:: EXERCISE INPUTS

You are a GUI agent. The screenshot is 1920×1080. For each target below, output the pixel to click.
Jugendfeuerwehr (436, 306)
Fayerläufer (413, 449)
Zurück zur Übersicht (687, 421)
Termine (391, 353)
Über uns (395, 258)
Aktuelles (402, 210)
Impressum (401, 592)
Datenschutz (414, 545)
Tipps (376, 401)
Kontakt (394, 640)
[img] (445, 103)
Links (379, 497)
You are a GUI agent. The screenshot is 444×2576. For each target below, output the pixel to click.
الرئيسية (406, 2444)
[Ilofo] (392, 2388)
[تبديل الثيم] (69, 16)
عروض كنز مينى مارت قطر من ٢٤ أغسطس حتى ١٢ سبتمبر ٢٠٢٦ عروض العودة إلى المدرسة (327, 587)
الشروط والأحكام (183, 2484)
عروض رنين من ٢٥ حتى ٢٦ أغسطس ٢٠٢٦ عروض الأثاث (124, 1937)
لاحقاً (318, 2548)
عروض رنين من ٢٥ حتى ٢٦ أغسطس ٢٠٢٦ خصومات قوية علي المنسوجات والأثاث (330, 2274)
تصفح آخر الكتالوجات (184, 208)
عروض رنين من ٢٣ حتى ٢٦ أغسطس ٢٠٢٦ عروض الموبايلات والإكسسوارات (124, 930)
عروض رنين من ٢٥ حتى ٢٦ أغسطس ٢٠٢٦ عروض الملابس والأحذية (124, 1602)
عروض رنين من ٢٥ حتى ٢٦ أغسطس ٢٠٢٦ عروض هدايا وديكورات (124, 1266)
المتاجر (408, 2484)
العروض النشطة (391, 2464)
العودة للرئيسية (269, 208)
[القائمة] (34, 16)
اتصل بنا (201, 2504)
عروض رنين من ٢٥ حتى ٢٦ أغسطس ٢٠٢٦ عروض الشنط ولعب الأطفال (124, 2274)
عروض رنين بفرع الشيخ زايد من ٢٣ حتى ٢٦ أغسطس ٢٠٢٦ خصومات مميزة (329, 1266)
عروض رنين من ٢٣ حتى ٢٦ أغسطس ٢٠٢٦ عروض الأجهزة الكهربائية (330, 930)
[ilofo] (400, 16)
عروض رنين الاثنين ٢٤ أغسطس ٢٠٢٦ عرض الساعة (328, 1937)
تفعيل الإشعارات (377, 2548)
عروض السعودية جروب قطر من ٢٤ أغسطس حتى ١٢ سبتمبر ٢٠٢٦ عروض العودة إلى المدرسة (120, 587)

::::

PROBLEM TO WORK ON.
The response should hold only an exact repeat of the lines from the one with "[Ilofo] (392, 2388)" to the final line of the listing above.

TASK RESPONSE.
[Ilofo] (392, 2388)
[تبديل الثيم] (69, 16)
عروض كنز مينى مارت قطر من ٢٤ أغسطس حتى ١٢ سبتمبر ٢٠٢٦ عروض العودة إلى المدرسة (327, 587)
الشروط والأحكام (183, 2484)
عروض رنين من ٢٥ حتى ٢٦ أغسطس ٢٠٢٦ عروض الأثاث (124, 1937)
لاحقاً (318, 2548)
عروض رنين من ٢٥ حتى ٢٦ أغسطس ٢٠٢٦ خصومات قوية علي المنسوجات والأثاث (330, 2274)
تصفح آخر الكتالوجات (184, 208)
عروض رنين من ٢٣ حتى ٢٦ أغسطس ٢٠٢٦ عروض الموبايلات والإكسسوارات (124, 930)
عروض رنين من ٢٥ حتى ٢٦ أغسطس ٢٠٢٦ عروض الملابس والأحذية (124, 1602)
عروض رنين من ٢٥ حتى ٢٦ أغسطس ٢٠٢٦ عروض هدايا وديكورات (124, 1266)
المتاجر (408, 2484)
العروض النشطة (391, 2464)
العودة للرئيسية (269, 208)
[القائمة] (34, 16)
اتصل بنا (201, 2504)
عروض رنين من ٢٥ حتى ٢٦ أغسطس ٢٠٢٦ عروض الشنط ولعب الأطفال (124, 2274)
عروض رنين بفرع الشيخ زايد من ٢٣ حتى ٢٦ أغسطس ٢٠٢٦ خصومات مميزة (329, 1266)
عروض رنين من ٢٣ حتى ٢٦ أغسطس ٢٠٢٦ عروض الأجهزة الكهربائية (330, 930)
[ilofo] (400, 16)
عروض رنين الاثنين ٢٤ أغسطس ٢٠٢٦ عرض الساعة (328, 1937)
تفعيل الإشعارات (377, 2548)
عروض السعودية جروب قطر من ٢٤ أغسطس حتى ١٢ سبتمبر ٢٠٢٦ عروض العودة إلى المدرسة (120, 587)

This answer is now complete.